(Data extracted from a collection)
[Start of Attachment]
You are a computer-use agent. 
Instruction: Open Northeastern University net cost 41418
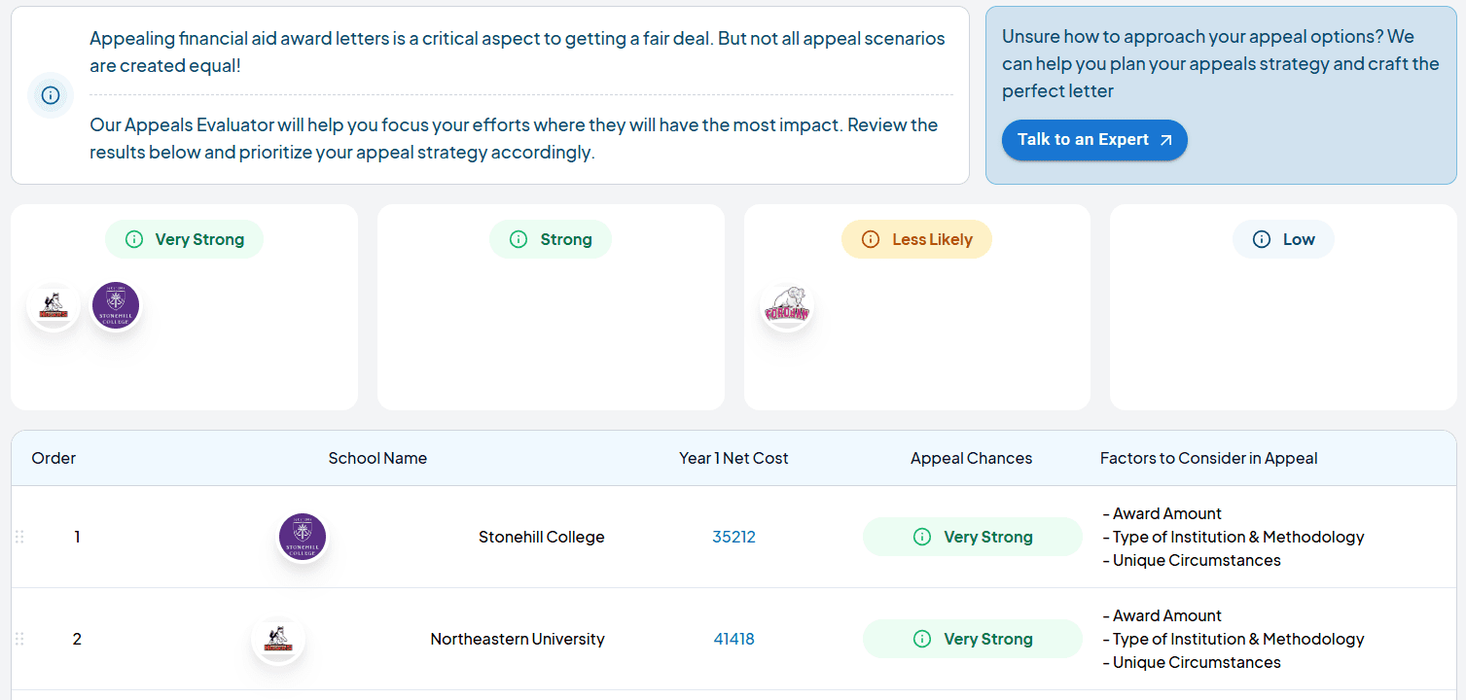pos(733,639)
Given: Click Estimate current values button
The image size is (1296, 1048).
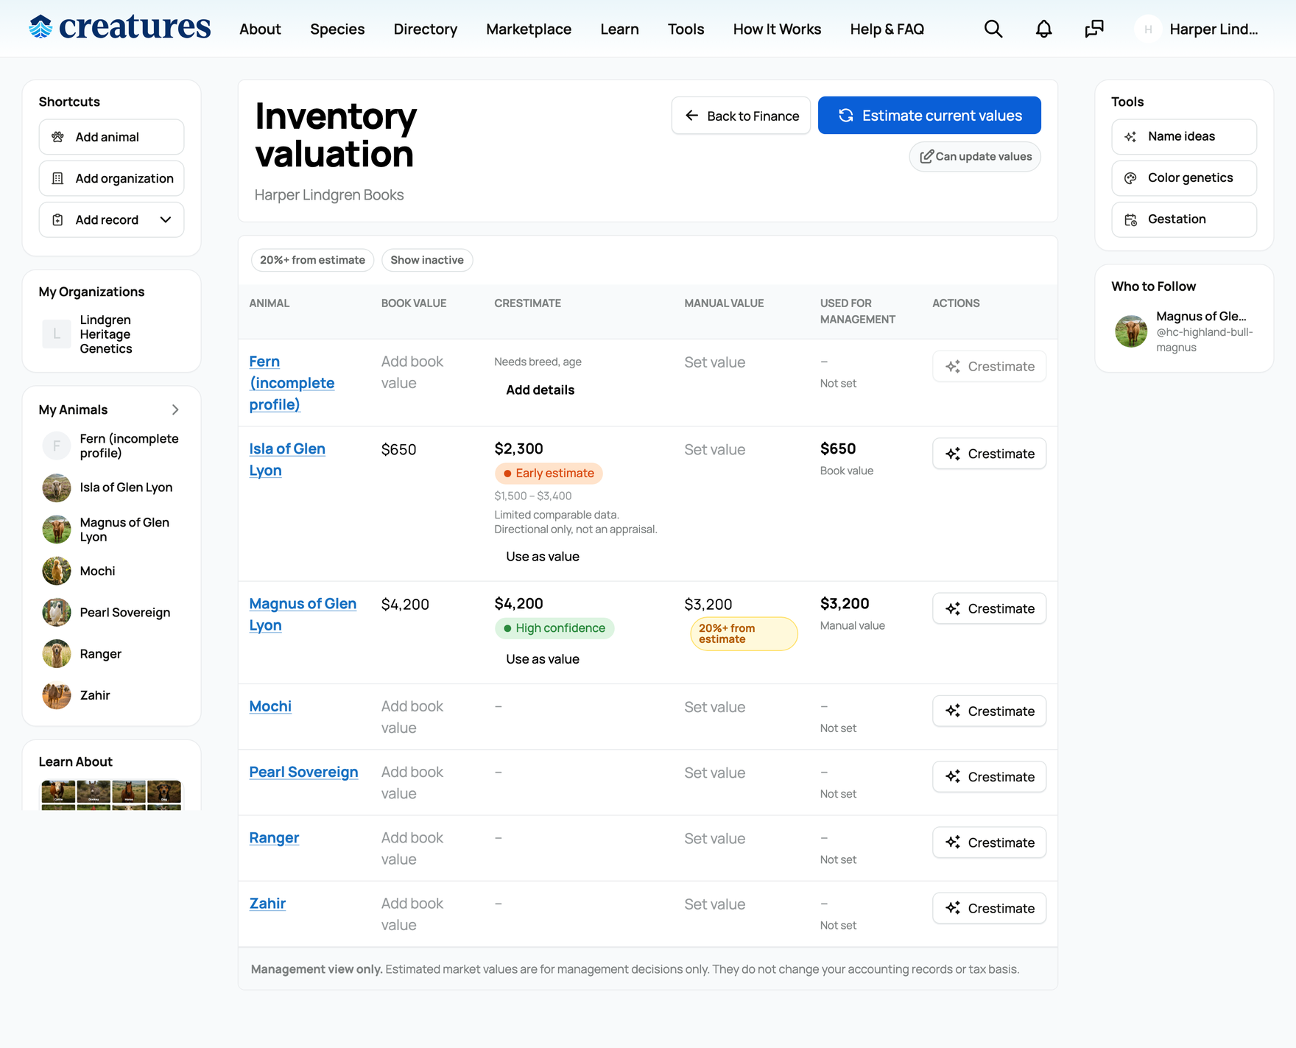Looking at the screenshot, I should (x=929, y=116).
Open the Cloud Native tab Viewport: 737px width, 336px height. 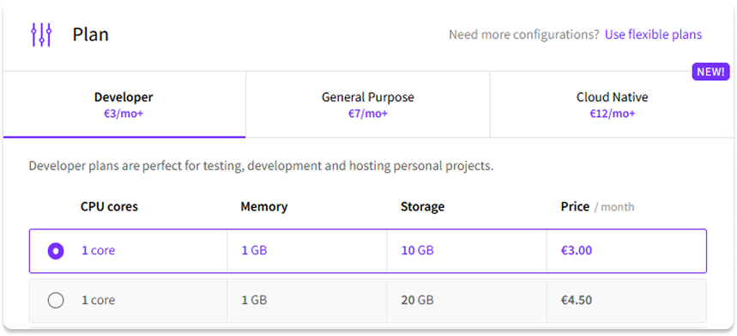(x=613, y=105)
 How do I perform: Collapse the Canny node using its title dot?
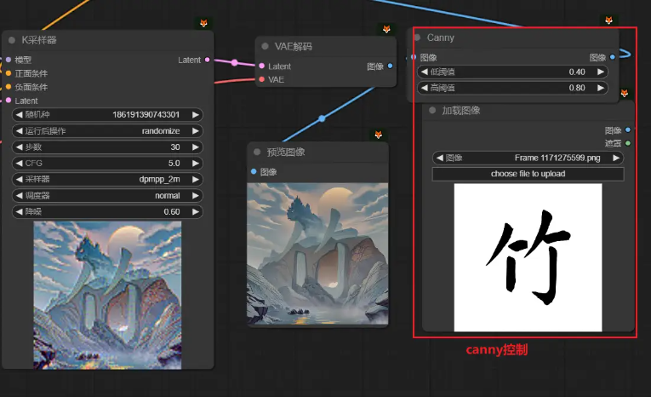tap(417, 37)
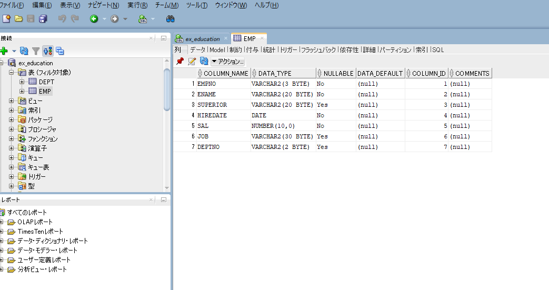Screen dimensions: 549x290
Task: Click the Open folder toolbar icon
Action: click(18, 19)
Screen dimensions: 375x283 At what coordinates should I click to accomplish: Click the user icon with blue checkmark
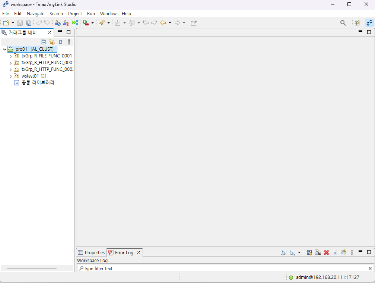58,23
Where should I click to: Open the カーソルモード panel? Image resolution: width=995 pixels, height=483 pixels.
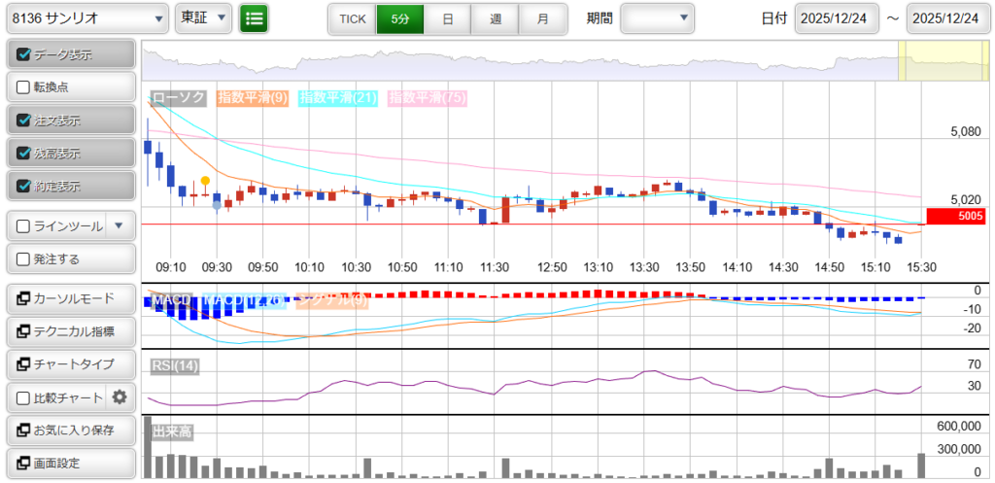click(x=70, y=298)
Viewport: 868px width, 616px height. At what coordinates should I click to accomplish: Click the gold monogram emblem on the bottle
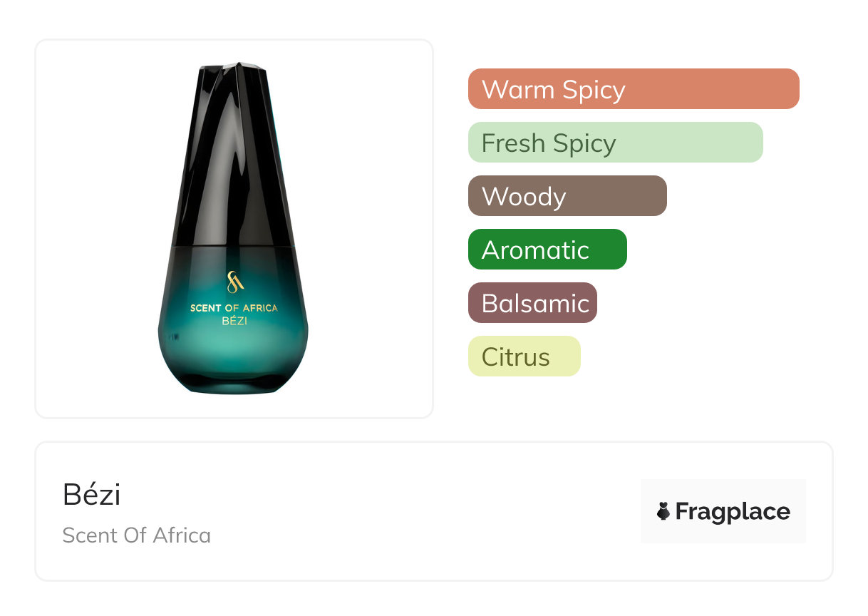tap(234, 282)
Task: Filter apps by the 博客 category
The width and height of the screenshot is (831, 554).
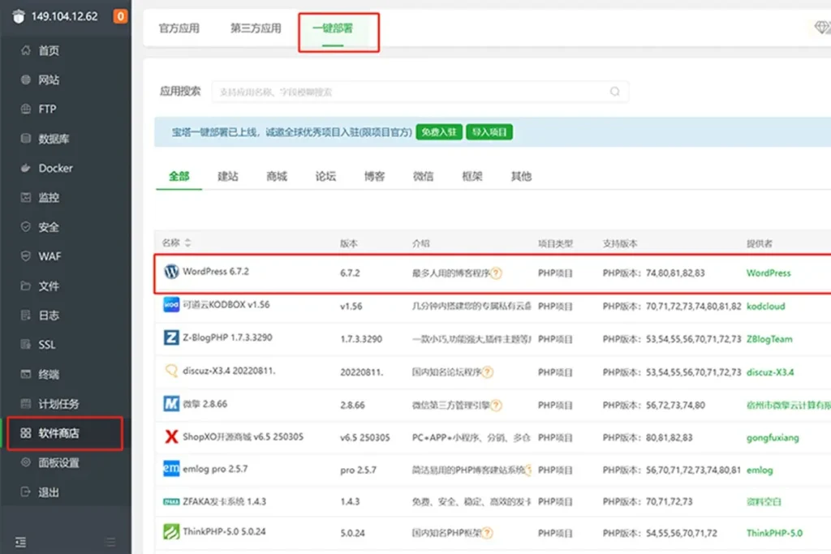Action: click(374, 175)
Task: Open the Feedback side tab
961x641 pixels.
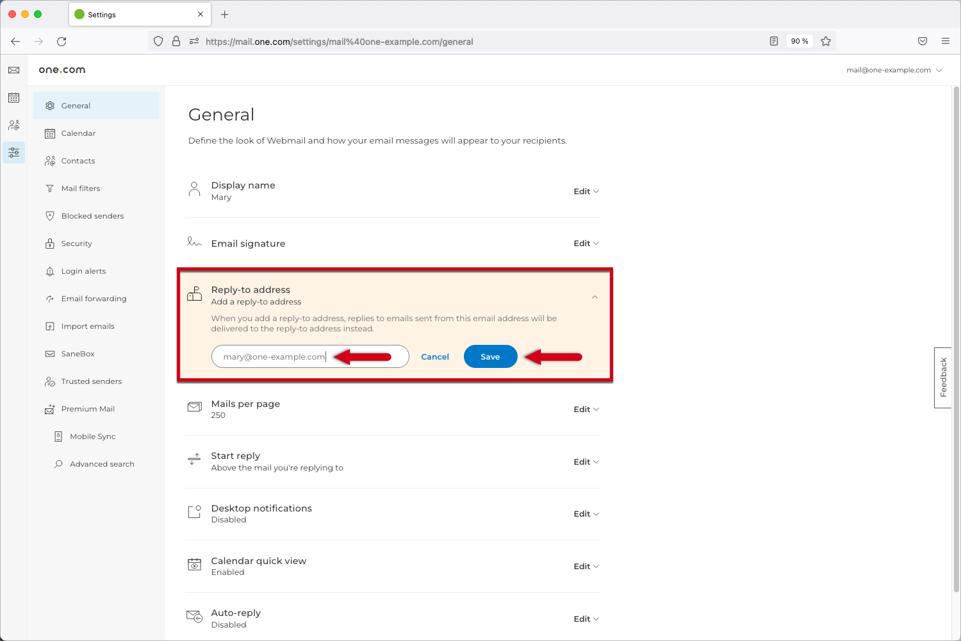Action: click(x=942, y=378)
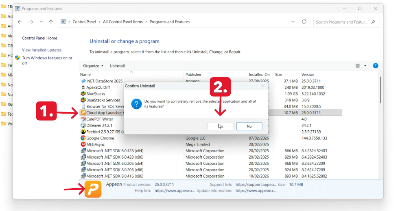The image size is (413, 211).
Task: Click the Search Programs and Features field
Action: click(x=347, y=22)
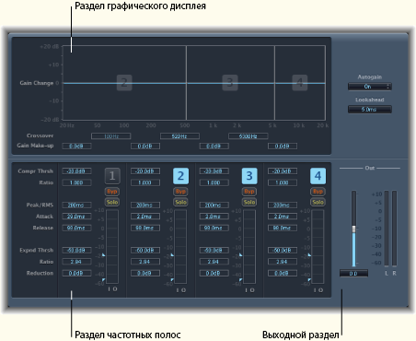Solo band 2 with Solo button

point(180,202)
[End of Attachment]
Write out the lines from the line with "Viewport: 868px width, 616px" through the end of the records exactly; do not include pictures or any other lines.

Viewport: 868px width, 616px height. At what coordinates should I click to accomplish: Click the gold monogram emblem on the bottle
tap(234, 282)
Task: Filter apps by the 博客 category
The width and height of the screenshot is (831, 554).
Action: click(374, 175)
Task: Open the Feedback side tab
961x641 pixels.
Action: click(x=942, y=378)
The image size is (413, 211).
Task: Click the Search Programs and Features field
Action: click(x=347, y=22)
Solo band 2 with Solo button

point(180,202)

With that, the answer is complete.